> [Requirements]
• A. Set down the passage of the January article between "Freedom and Friendliness." and "the mosquito belt.", inclusive.
• B. Answer these questions from the article on January in New Zealand:
(i) In which country is January called a period of freedom and friendliness?
(ii) Under what do men, maids and matrons camp?
(iii) According to the section "Following the Sun.", where are the brokers?
• C. Extend the article on January in New Zealand, picking up from its final heading.

> [Selected passage]
-------
Joyous January — The Month That Bucks You Up

page 46

Joyous January
The Month That Bucks You Up.

Freedom and Friendliness.

January in New Zealand is a period of freedom and friendliness; for communion with air and earth, with sea and sky.

It demands the primitive palliatives of wind-in-the-hair and sun-in-the-face which never fail to soothe the seething soul and jazz up the juices of the jaundiced. For in January the cogs of commerce whirr less wildly, the mills of money slow their gristing and much of humanity shakes off the shackles of shekels. There is a pause in life's pitful fever. Vocation is on vacation. Men, maids and matrons camp under canvas, or the star-studded dome of night, defying dyspepsia with pan and pannikin wooing Morpheus and moreporks, and braving the hazards and haphazards of the mosquito belt.

Following the Sun.

The rivers are rife with fly-fishers, the sands are strewn with torso-tanners and cuticle-colourers; on the breakers are brokers; there are bankers in bunkers, and on the sea-shore enjoying the overdraft in the undertow. Bakers are throwing their “dough” about, dentists are doing all their pulling in boats and humanity is human.

A'leap on the Deep.
-------
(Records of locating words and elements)
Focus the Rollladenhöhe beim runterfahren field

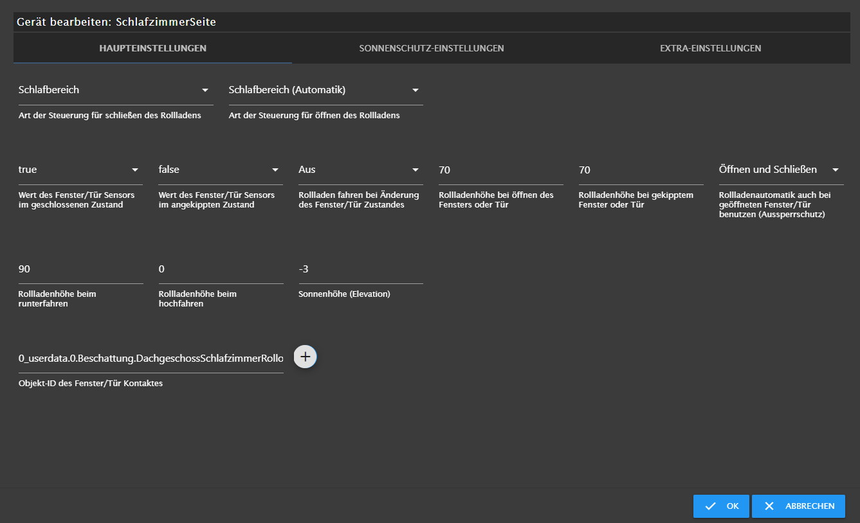coord(80,269)
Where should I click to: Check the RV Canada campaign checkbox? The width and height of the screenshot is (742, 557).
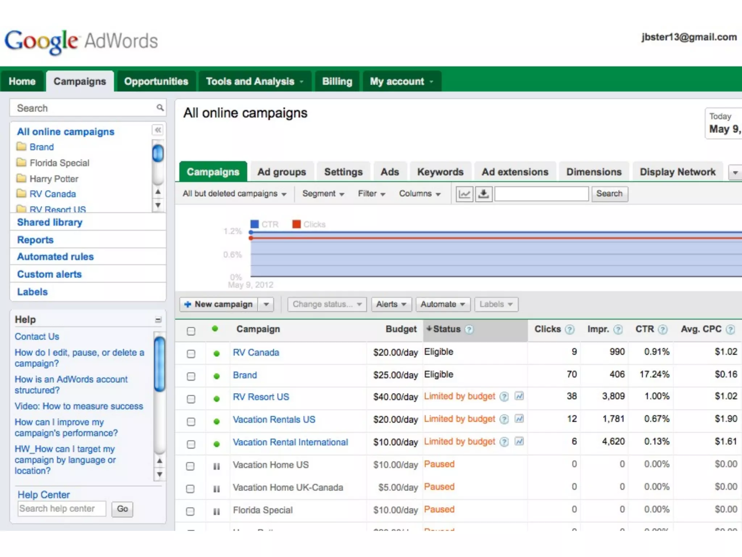[x=191, y=354]
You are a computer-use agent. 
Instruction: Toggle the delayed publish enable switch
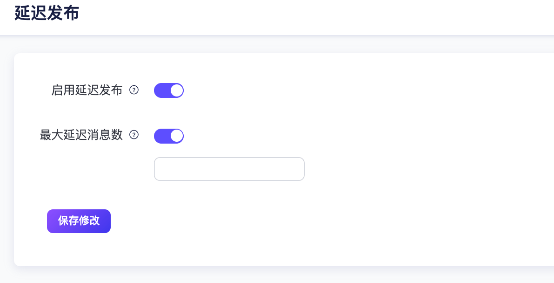tap(169, 90)
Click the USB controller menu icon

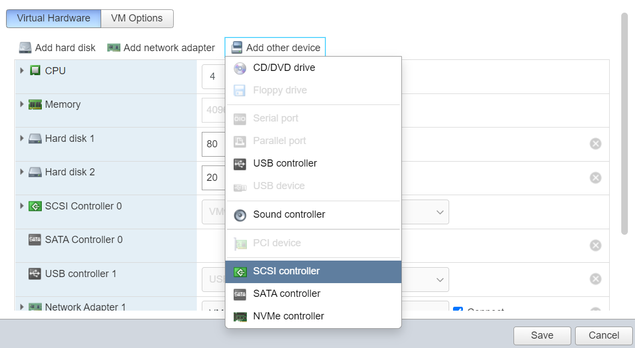240,164
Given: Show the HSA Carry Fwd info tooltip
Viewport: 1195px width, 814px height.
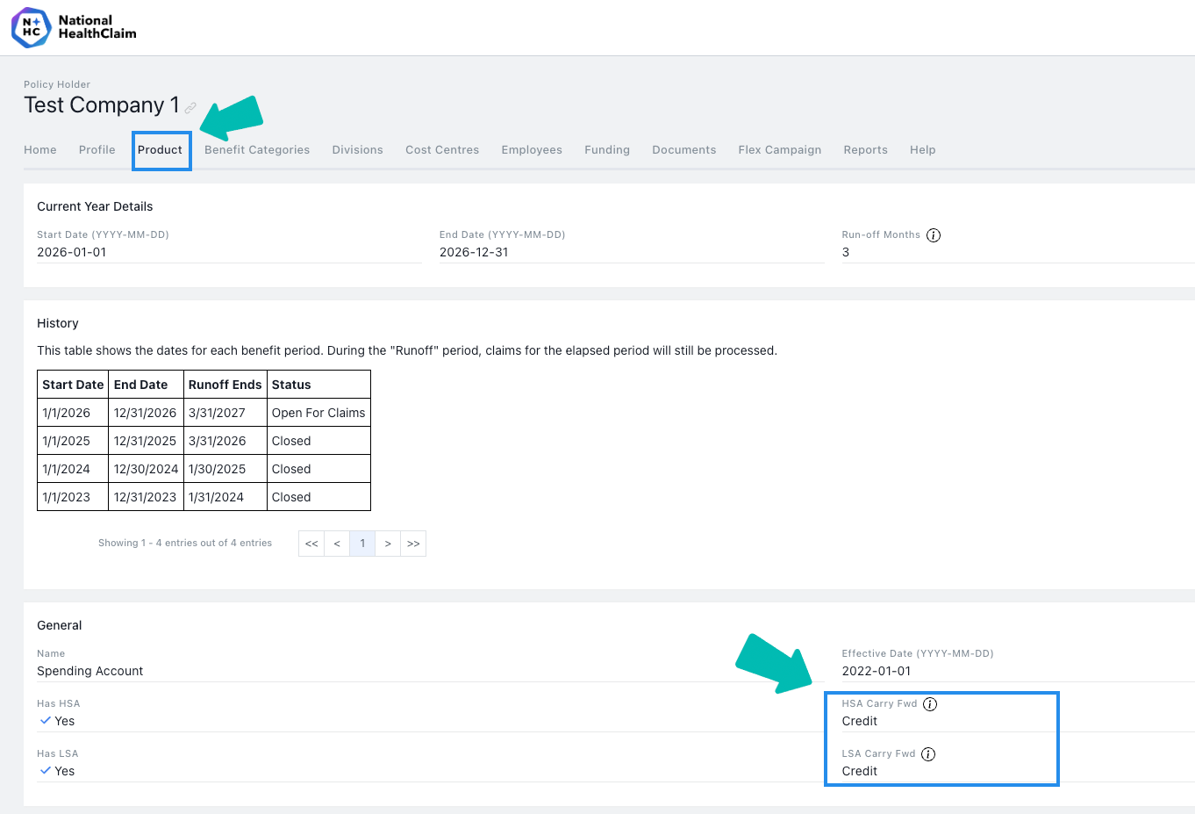Looking at the screenshot, I should [x=930, y=704].
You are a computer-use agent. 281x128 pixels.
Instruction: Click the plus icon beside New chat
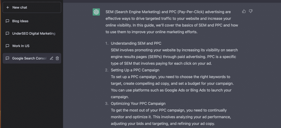pyautogui.click(x=7, y=7)
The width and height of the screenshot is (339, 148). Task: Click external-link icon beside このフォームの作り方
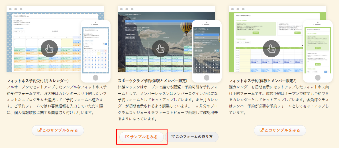pyautogui.click(x=172, y=137)
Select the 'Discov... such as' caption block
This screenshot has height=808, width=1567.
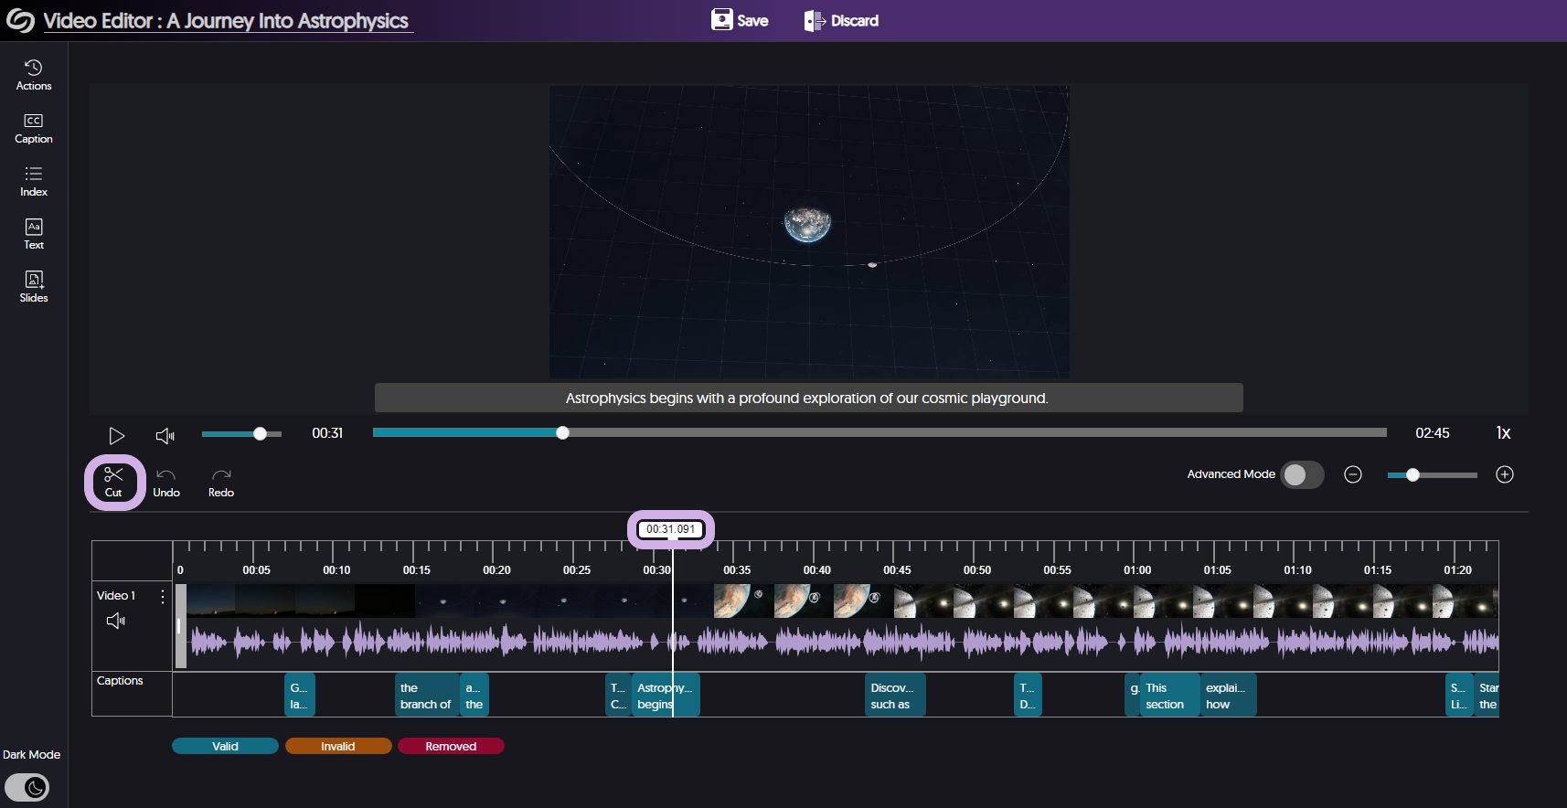(x=894, y=696)
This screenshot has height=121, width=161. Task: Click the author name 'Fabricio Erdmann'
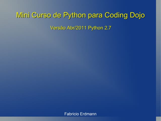point(80,114)
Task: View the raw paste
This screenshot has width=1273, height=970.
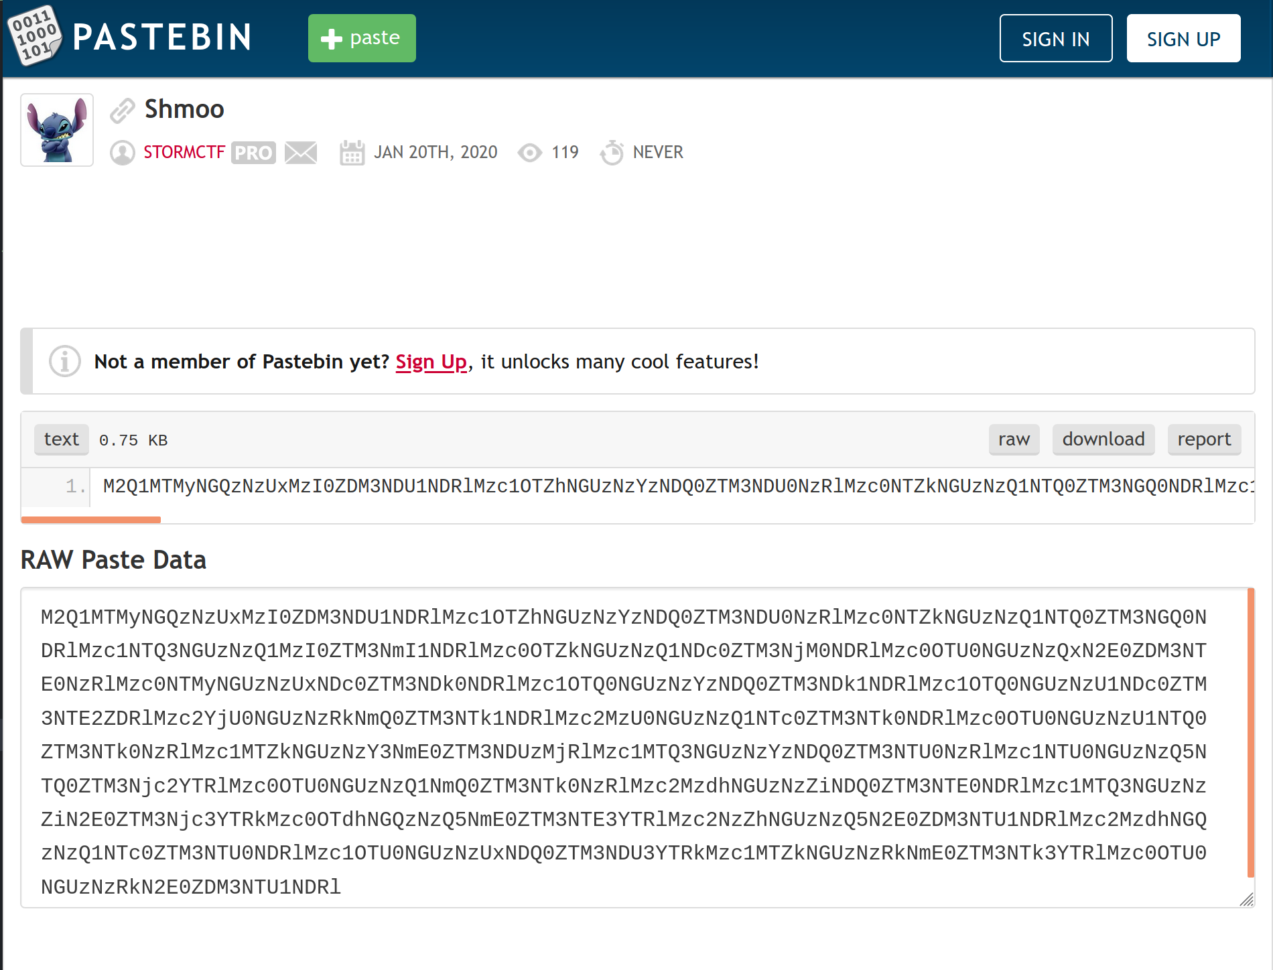Action: [x=1014, y=439]
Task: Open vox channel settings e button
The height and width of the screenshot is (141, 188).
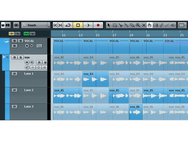Action: click(27, 67)
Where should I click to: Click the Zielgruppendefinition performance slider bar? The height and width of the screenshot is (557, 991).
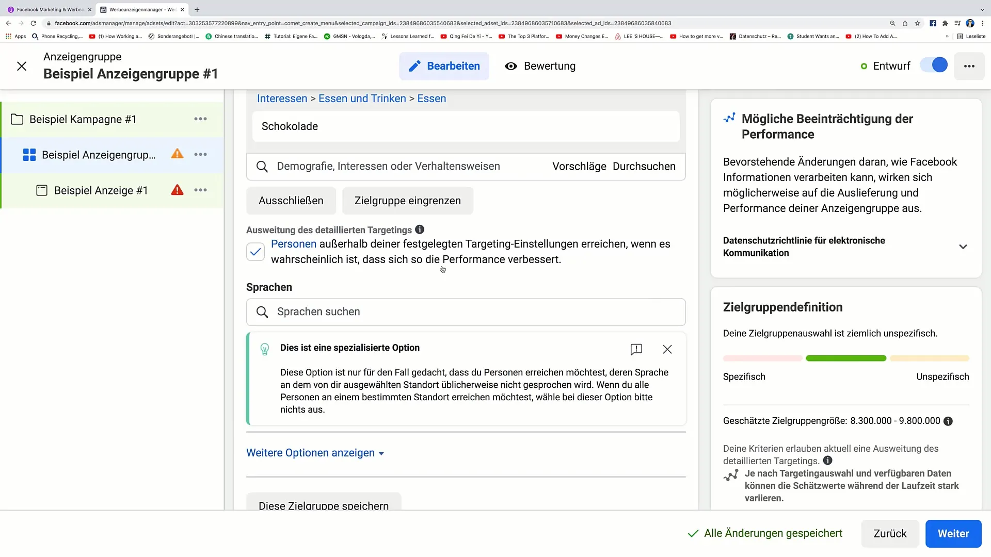click(x=846, y=358)

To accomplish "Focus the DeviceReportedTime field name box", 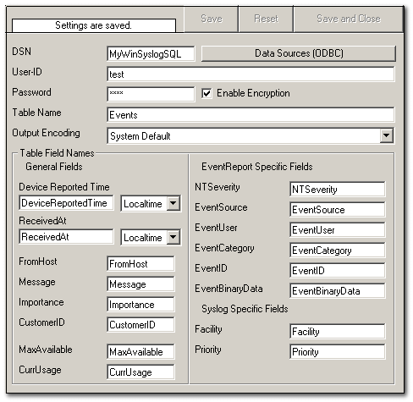I will click(x=66, y=203).
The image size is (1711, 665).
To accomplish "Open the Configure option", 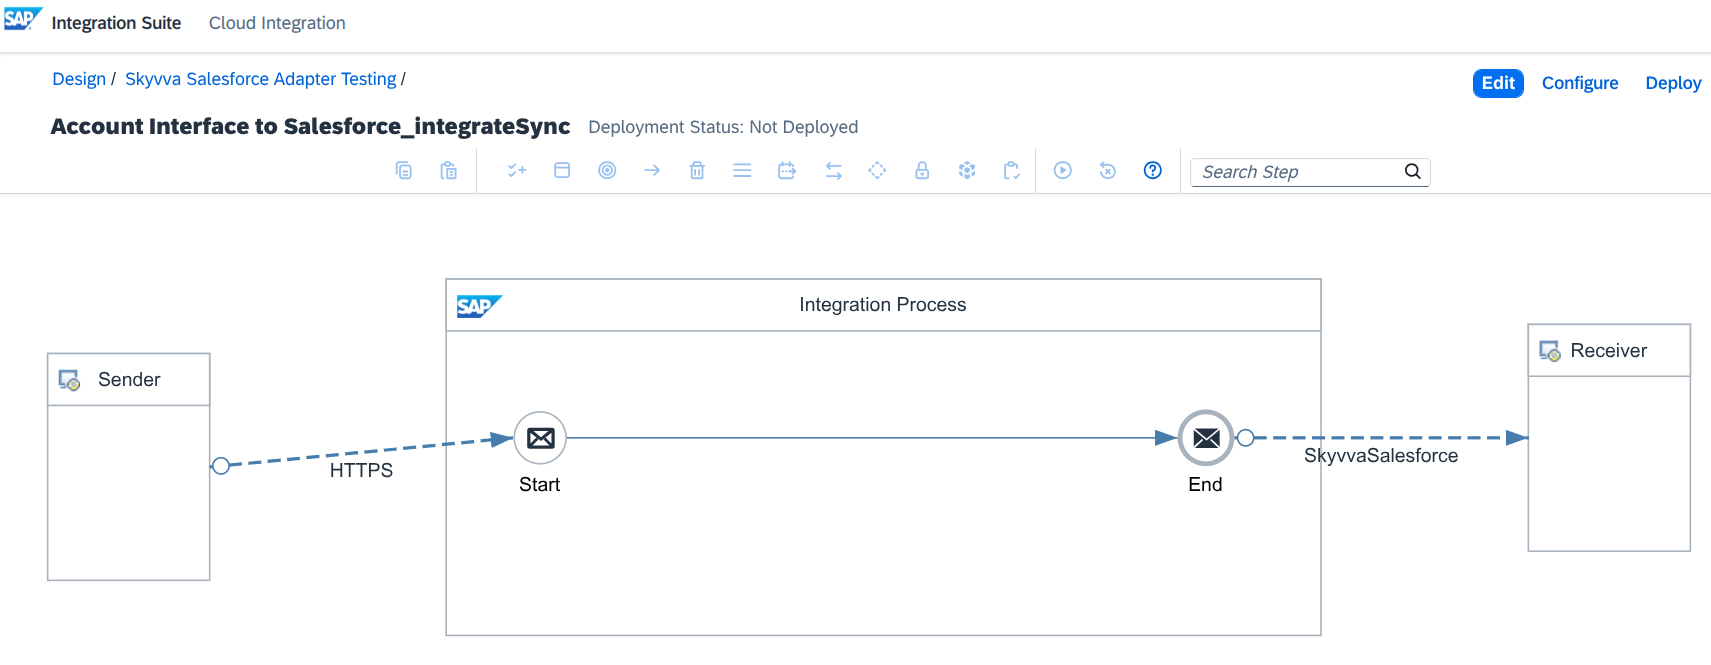I will (1580, 83).
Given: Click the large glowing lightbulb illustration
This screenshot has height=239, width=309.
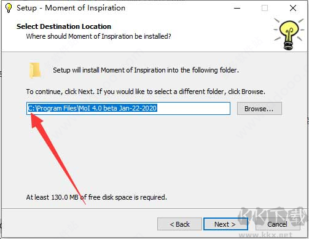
-------
> [Answers given]
• A.
Freedom and Friendliness.

January in New Zealand is a period of freedom and friendliness; for communion with air and earth, with sea and sky.

It demands the primitive palliatives of wind-in-the-hair and sun-in-the-face which never fail to soothe the seething soul and jazz up the juices of the jaundiced. For in January the cogs of commerce whirr less wildly, the mills of money slow their gristing and much of humanity shakes off the shackles of shekels. There is a pause in life's pitful fever. Vocation is on vacation. Men, maids and matrons camp under canvas, or the star-studded dome of night, defying dyspepsia with pan and pannikin wooing Morpheus and moreporks, and braving the hazards and haphazards of the mosquito belt.

• B.
(i) New Zealand
(ii) Under canvas, or the star-studded dome of night
(iii) On the breakers

• C.
And what is your brand of agitated alleviation? Perhaps it's a'yachting you would go. Let's say that you've never yachted before. You are invited by a bunch of sea-dogs to brave the bounding billows in twenty feet of bucking kauri. So you buy yourself a captain's hat, stick a Popeye transfer on your chest, sink a couple of rums, learn to growl “luff ‘er” or “aye aye, skip” like a real dare-devil of the deep, and proceed to board the hooker. You make your approach with a rolling gait, you trip on a rope and fall into a dinghy as big as a saucepan lid. When climbing aboard the yacht you put your foot through the glass of a porthole and go for a skate on your chin in the stab'rd scuppers. Beyond having the anchor dropped on your toe and a halliard or two wound round your neck you keep your end up until the yacht gets all yachty. You sit in the stern and feel Captain Bloodish and yo-ho-ho-ish; at least, that's how you feel until the boom swings over and catches you a wallop on the off ear; while you try to look as if you are used to this sort of thing it swings back and slams you one in the other ear. You are still a bit under the weather when a following sea poops you and washes you through the skylight. But you are not discouraged. This is the kind of thing Columbus and Magellan would have laughed at, thinks you; you try to laugh; but something seems to have happened in the laughing department and you make a noise like an oyster-dredger moaning in a fog. But you manage to crawl on deck. The skipper tells you that the breeze is freshening and that there is likely to be a bit of a joggle. You ask if there isn't a jogglishness about everything already.

“Your mind is not on yachting.”

“Your mind is not on yachting.”

Cats Paws and Tigers Whiskers.

“Pah!” barks the skipper. “A mere cat's paw!” It feels more like the tiger's whiskers to you, but you are too busy trying to keep your stomach under your jersey to argue the toss.

Then the whole works heels over at an angle of 99.09 degrees and you get a good view of Davy Jones's locker with the lid off. You remember about the Three Fishers who went sailing and never were seen in the fish market again. Then you notice that everyone is hanging over the lee scuppers or the t'gallant taffrail, or whatever the safe side of a yacht is called, as though poised for a back double dive into the swirling swell, or the swilling swirl. You do a bit of leaning yourself, but your mind is not on yachting for the moment. After getting your stomach reparked in the safety zone and ascertaining page 47 that your shoe-laces are still on, you gaze at the shores of your beloved home-land and wonder how on earth Britain managed to become a maritime nation.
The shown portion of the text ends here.